Paper Summary: Testable Cyber Requirements for Flight Software
This post summarizes my 2025 IEEE Aerospace Conference paper "Testable Cyber Requirements for Space Flight Software" co-authored with Gregory Falco.
Nobody can test "the system shall be secure." It checks a compliance box, but a test engineer reading it has nothing to work with. What does "secure" mean? Against what threats? How would you verify it? The requirement doesn't say. And this is the norm in space systems, where cybersecurity requirements are written to satisfy auditors rather than to drive development and testing.
This paper presents a methodology for turning that situation around: start from the flight software architecture itself, analyze what each component actually does, and derive security requirements specific enough that an engineer can write a test for every one of them.
Secure by Component, Not by Checklist
The core insight is that useful security requirements have to come from understanding the software, not from mapping a generic controls catalog. We call the approach "secure-by-component." Rather than starting from a framework like NIST SP 800-53 and trying to figure out which controls apply to which parts of the system, we start from the flight software architecture and work outward toward the threats.
The process has six steps. First, decompose the flight software into its low-level components. Second, analyze the attack surface of each one -- what are its inputs, outputs, and dependencies? What could an adversary touch? Third, identify specific threat techniques from the SPARTA framework, guided by the HAT TRICK cyberspace threat matrix. Fourth, select cyber resilience principles from NIST SP 800-160 Volume 2 to counter those threats. Fifth and sixth, redesign each component into a "secure block" with detailed cybersecurity requirements attached.
The result is a set of shall statements that a systems engineer recognizes and a test engineer can verify. Each one traces back through the chain: this requirement exists because this resilience principle mitigates this threat technique, which exploits this attack surface on this component. Nothing is there because a generic checklist said so.
HAT TRICK and the Threat Matrix
The HAT TRICK framework, developed by JHU/APL for national security systems, deserves separate attention. HAT TRICK -- High Adversary Tier Threat Response Interdicting Cyberspace Kill-chain -- provides a structured way to bound the threat space so you can be systematic about it rather than guessing at what an adversary might do.

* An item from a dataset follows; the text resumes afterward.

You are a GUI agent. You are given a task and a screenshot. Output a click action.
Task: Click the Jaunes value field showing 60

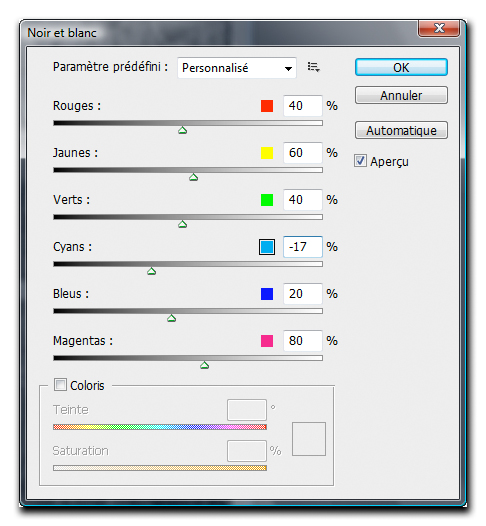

At its core is a cyberspace threat matrix that crosses three access vectors (direct physical access, remote access via network or communications link, and indirect access via supply chain or trusted insiders) with five threat events (writing malicious data, executing malicious programs, executing valid programs maliciously, denying authorized data, and obtaining system data). Any cyberspace attack has to use one of those vectors and produce one or more of those events. By designing the system to be resilient against each combination, you get coverage against both known and unknown threats, including zero-days.
For our case study, we focused on the integrity of commanding as the mission resilience priority, so we scoped to the first three threat events -- writing malicious data, executing malicious programs, and executing valid programs maliciously. The last two (denying authorized data and obtaining system data) were out of scope for this particular priority but would be addressed for a different one.
What the Requirements Actually Look Like
We applied the methodology to a notional Command and Data Handling subsystem with four components: Command Reception and Validation, Telemetry Generation, Data Storage and Logging, and Health and Status Monitoring. The process generated 15 main requirements per component, each with detailed sub-requirements.
Take CR-1: "The command reception system shall prevent unauthorized data from being written to the command processing subsystem." That addresses the Substantiated Integrity principle and directly counters the "write malicious data" threat event. It decomposes into sub-requirements like implementing role-based access control for data entry permissions, validating all incoming commands against predefined acceptable formats and values, and logging any attempts to write unauthorized data. Each sub-requirement is testable. An engineer can set up a test case, execute it, and get a pass or fail.
Compare that to "the system shall authenticate commands." The difference isn't just specificity. It's that the secure-by-component requirement has a traceable rationale -- you know why it exists, what threat it addresses, and what resilience principle it implements. When a mission changes or a new threat emerges, you can trace the impact through the chain and update the right requirements instead of hoping your abstract language still covers you.
Beyond Requirements
The paper also covers technical implementation guidance that cuts across all flight software subsystems: memory-safe programming languages (with a strong recommendation for Rust), operating system security features like process isolation and sandboxing, zero-trust communication between subsystems, formal methods for verifying critical properties, and secure developer ecosystem practices. These aren't afterthoughts -- they're driven by the same resilience principles that generated the requirements.
The space industry has decades of experience writing testable requirements for thermal performance, power budgets, and structural loads. Security requirements deserve the same rigor, and the same traceability from high-level objectives down to test procedures. This paper shows one way to get there.